U.S. businesses added workers to their payrolls at a blistering pace in December, the latest indicator that efforts by the Federal Reserve to cool off demand for labor have not gained a solid foothold.

Payroll processor ADP said that private sector employment grew by 235,000, above all estimates of analysts surveyed by Econoday. The median forecast was for 145,000.

Job growth accelerated in December, according to ADP, and was higher than previously thought in November. The November figure was revised up from 127,000 to 182,000. This means that the slowdown in hiring—something the Fed has been trying to bring about through rate hikes—in November was far less significant than previously indicated. In October, the ADP report indicated businesses added 239,000 jobs.

Leisure and hospitality employment grew by 123,000, ADP said. Professional and business services added 52,000 workers. Education and health services grew by 42,000. A category called “other services” grew by 31,000 workers. Information, where many layoffs have been reported, still managed to add 1,000 new workers to payrolls.

Among services, there was a contraction in finance, which shed 12,000 jobs. The sector that includes trade transportation and utilities shrank by 24,000.

Goods producing industries added jobs overall thanks to a surprising surge in construction hiring. Construction employment jumped 41,000, surprising given the slump in residential real estate but consistent with the unexpected rise in construction spending in November that was reported earlier this week.

Manufacturing employment shrank by 5,000, providing further confirmation of the slump in factory output and demand for goods seen in reports this week from S&P Global and the Institute for Supply Management. Natural resources and mining employment shrank by 14,000.

Small and midsized businesses accounted for the growth in December. Businesses with more than 500 employees cut payrolls by 151,000 jobs in December. Those with 49 or fewer grew payrolls by 195,000. Businesses with 50 to 499 employees grew by 191,000.
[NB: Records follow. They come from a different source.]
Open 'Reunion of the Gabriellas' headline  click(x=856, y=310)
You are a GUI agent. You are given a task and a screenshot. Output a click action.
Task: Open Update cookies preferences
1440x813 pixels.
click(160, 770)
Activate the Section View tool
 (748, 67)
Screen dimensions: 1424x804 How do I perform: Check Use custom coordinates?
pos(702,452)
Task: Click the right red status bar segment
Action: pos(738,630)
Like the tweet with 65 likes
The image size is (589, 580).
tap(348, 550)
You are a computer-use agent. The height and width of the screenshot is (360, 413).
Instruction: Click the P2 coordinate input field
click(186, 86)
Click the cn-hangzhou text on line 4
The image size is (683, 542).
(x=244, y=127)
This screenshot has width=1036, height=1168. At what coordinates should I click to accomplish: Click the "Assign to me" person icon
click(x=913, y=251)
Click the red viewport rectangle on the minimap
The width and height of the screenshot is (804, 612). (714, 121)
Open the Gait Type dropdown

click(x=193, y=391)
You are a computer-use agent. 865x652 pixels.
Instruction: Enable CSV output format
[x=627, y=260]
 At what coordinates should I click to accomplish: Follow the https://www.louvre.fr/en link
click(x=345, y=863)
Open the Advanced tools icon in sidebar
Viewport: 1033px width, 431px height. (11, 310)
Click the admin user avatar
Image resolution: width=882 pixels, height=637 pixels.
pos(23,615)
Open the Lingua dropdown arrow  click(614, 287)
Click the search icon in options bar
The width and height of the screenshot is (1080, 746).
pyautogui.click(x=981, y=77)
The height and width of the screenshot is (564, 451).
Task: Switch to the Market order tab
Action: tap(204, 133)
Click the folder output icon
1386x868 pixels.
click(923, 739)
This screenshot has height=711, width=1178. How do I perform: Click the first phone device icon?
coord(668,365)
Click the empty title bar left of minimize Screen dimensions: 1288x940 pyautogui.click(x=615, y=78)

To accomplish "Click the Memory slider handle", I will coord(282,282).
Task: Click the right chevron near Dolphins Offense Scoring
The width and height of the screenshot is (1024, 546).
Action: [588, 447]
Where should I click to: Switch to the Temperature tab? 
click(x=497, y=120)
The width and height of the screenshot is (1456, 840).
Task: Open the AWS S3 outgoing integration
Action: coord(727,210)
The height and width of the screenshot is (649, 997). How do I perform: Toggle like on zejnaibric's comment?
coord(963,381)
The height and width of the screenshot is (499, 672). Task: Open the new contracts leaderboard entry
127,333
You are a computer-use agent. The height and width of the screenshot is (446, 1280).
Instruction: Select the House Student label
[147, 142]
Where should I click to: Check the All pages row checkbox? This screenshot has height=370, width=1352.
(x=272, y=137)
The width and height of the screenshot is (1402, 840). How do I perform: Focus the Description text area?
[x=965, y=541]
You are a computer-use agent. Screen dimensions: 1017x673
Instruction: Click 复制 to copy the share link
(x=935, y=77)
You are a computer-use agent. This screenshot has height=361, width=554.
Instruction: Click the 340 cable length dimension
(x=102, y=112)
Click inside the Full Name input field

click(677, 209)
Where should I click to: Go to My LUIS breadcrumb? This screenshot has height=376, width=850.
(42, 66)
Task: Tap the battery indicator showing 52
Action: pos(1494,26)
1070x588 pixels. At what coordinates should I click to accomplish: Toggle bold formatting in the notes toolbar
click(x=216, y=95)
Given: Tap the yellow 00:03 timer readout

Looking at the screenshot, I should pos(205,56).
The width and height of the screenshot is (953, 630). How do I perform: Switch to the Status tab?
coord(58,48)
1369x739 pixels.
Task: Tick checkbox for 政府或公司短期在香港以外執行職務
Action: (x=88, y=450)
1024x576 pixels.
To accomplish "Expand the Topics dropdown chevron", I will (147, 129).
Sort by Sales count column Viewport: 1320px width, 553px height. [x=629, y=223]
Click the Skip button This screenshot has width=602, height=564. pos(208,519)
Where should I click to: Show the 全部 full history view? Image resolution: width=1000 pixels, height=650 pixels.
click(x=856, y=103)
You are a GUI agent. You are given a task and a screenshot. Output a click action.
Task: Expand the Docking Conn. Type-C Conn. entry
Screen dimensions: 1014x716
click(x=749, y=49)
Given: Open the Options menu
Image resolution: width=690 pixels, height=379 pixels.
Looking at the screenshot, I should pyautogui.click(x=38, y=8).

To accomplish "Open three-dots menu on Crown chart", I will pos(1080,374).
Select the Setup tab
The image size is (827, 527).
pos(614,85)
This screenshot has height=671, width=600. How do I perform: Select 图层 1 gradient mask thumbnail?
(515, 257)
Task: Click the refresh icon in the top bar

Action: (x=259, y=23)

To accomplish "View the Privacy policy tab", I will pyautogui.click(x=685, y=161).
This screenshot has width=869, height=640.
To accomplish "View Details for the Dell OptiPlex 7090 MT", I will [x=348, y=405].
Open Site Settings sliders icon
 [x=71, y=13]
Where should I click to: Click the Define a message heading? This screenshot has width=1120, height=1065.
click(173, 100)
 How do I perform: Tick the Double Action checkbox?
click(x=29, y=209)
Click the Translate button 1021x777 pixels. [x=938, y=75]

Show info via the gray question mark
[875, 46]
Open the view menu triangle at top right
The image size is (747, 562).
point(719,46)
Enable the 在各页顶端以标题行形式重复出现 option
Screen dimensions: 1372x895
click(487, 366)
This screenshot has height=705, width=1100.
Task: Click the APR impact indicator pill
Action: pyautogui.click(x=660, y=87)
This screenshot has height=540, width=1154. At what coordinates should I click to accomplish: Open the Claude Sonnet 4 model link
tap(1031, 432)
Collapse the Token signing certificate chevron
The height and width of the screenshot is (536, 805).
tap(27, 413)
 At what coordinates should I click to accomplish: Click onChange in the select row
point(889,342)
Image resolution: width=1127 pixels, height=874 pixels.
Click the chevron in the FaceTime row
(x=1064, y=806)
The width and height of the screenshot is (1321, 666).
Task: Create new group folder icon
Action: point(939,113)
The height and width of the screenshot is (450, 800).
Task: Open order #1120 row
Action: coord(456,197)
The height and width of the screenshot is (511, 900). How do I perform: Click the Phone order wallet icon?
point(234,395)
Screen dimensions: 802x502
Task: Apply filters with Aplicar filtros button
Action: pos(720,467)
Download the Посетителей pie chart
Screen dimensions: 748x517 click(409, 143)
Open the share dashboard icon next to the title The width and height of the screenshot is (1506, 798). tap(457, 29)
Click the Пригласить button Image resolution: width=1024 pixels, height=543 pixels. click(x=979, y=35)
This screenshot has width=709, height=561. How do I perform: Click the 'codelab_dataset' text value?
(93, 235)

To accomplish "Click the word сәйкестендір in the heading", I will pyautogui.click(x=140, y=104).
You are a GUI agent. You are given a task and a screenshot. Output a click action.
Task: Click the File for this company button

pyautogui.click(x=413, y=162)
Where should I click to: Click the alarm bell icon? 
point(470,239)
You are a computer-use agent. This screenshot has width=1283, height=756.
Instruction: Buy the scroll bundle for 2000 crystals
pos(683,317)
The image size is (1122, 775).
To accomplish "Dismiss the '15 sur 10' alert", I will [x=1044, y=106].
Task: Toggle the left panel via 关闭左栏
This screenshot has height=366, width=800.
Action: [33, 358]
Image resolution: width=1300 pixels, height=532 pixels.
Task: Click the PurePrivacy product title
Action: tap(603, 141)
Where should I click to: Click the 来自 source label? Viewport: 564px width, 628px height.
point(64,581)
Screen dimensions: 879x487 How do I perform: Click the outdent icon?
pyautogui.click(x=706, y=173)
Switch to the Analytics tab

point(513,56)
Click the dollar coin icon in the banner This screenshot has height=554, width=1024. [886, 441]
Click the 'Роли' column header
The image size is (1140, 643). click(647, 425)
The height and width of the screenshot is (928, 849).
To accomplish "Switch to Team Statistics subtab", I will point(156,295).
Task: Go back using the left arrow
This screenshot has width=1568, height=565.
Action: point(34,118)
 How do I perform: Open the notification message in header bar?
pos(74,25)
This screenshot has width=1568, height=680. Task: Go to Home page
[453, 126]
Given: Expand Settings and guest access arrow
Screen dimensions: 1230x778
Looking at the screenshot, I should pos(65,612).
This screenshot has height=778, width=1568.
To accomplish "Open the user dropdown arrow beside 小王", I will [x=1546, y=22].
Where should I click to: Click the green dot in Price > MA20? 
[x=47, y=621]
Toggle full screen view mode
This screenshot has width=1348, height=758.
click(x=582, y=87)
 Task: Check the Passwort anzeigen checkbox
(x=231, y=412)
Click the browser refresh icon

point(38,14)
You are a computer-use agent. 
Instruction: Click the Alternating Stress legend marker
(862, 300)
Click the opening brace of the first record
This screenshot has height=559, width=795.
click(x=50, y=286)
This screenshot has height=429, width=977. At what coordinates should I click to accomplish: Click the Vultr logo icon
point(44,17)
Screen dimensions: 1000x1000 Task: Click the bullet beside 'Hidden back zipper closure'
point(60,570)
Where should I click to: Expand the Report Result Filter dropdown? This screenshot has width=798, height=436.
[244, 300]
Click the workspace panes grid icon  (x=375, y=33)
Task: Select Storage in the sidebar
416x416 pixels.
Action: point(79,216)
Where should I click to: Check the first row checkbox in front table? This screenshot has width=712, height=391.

“Job resurgence was seen in the last two month of 2022 led by consumer-facing service industries,” ADP said in its report.

The ADP figures, which follow closely on the heels of a government report showing far more job vacancies than expected, suggests that the Federal Reserve’s campaign to tame inflation by slowing demand for labor has not yet been very effective. This could mean that the rate hikes are taking longer to slow demand or that monetary policy is not yet as restrictive as required to tame inflation.

ADP revised its private sector payroll report this summer. While the report formerly attempted to anticipate what the government’s official payroll numbers would indicate when released the following Friday, ADP says it is no longer attempting to forecast the Department of Labor report. Instead, its report—based on data from its customers—is independent data about the health of the labor market, according to ADP.